Currently, NVIDIA’s GPU demand primarily stems from cloud vendors' large model training/inference and consumer gaming. However, high-end manufacturing sectors—including semiconductors, automotive, aerospace, 5G base stations, batteries, wind turbine blades, ships, and high-speed rail—have traditionally relied on CPU clusters for weeks or even months of computation. This is an independent market segment valued well over a trillion dollars.

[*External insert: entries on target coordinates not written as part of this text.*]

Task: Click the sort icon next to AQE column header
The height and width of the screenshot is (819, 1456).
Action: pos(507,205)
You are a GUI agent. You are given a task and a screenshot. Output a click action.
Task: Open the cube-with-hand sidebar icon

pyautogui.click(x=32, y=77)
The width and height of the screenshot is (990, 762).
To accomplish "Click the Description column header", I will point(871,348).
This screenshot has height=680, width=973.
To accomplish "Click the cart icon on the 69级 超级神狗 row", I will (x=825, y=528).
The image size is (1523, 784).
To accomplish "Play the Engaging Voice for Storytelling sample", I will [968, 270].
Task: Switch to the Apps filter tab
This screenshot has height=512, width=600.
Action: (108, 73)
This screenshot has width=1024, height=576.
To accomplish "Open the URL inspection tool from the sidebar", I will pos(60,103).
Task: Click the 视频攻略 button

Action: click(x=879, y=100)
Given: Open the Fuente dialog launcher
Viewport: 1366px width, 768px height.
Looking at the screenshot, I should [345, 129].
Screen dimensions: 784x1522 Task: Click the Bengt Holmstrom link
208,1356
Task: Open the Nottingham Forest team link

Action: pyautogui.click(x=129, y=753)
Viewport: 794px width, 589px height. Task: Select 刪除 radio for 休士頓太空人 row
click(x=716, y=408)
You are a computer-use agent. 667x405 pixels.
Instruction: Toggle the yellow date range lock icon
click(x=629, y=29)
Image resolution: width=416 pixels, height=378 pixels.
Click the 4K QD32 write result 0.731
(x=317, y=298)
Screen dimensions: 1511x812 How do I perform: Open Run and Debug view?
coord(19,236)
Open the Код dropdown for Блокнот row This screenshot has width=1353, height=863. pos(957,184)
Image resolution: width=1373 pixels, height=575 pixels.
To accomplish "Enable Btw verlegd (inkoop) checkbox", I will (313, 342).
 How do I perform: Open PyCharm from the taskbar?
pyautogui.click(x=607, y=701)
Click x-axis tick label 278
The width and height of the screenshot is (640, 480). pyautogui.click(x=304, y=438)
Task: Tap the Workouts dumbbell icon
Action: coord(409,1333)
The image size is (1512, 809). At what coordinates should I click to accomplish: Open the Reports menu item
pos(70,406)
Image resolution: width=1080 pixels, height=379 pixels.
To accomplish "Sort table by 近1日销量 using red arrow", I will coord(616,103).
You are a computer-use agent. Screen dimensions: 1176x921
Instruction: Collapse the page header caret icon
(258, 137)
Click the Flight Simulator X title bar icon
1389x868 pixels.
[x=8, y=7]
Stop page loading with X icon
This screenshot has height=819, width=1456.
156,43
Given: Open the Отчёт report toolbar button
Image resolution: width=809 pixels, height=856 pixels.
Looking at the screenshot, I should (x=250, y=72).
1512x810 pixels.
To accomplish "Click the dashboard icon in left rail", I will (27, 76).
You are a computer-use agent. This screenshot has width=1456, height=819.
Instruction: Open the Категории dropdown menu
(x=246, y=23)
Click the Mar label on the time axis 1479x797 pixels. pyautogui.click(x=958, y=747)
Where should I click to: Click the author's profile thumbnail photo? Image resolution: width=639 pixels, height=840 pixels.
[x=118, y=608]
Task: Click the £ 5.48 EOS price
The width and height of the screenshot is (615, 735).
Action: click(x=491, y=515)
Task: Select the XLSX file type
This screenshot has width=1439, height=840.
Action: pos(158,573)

This partnership effectively presses the GPU acceleration "start button" for the entire engineering design industry. A rough estimate suggests that once the global top 200 manufacturers fully migrate critical sign-off, CFD (Computational Fluid Dynamics), FEA (Finite Element Analysis), and electromagnetic simulations to GPUs, it will create new compute demand equivalent to 500,000 to 800,000 H100/Blackwell-class GPUs—an increment potentially larger than the total new demand from all cloud vendors combined. From now on, GPUs will serve not only large models but every top manufacturer striving to build a more advanced product.
In 2025, NVIDIA has strategically invested in or deeply tied up key nodes such as OpenAI, Anthropic, xAI, Intel, and Synopsys. These funds are never purely for financial return; they aim to weave an NVIDIA network across every link of the AI value chain—from atomic chip design and wafer fabrication, through GPU hardware and cloud computing, to large model training, robotics, autonomous driving, and enterprise applications.
In the future, regardless of who designs a chip, trains a model, or engineers a plane or car, they will inevitably encounter and rely on NVIDIA GPU acceleration and the compatible manufacturing and computing ecosystem. A "GPU Acceleration Tax" must be paid at every layer. NVIDIA’s moat has evolved from mere "technological leadership" to "industry rule-setting." It is no longer selling a product; it is selling the foundational logic of the entire era.
NVIDIA’s $2 billion investment in Synopsys is a critical step in building its AI empire's closed loop. For Synopsys: NVIDIA's endorsement confirms its status as a core AI chip infrastructure provider. The investment transforms GPU acceleration into the EDA tool’s "New Moore’s Law," compelling customers to pay high-margin "acceleration subscription fees," thereby restructuring Synopsys’s valuation. For NVIDIA: The move not only accelerates its internal GPU iteration but also expands the GPU demand pool into a trillion-dollar new industrial design blue ocean. This completes the end-to-end lock-in of the AI value chain, from chip design to final application, firmly establishing NVIDIA as the "Rule Maker" of the AI industry.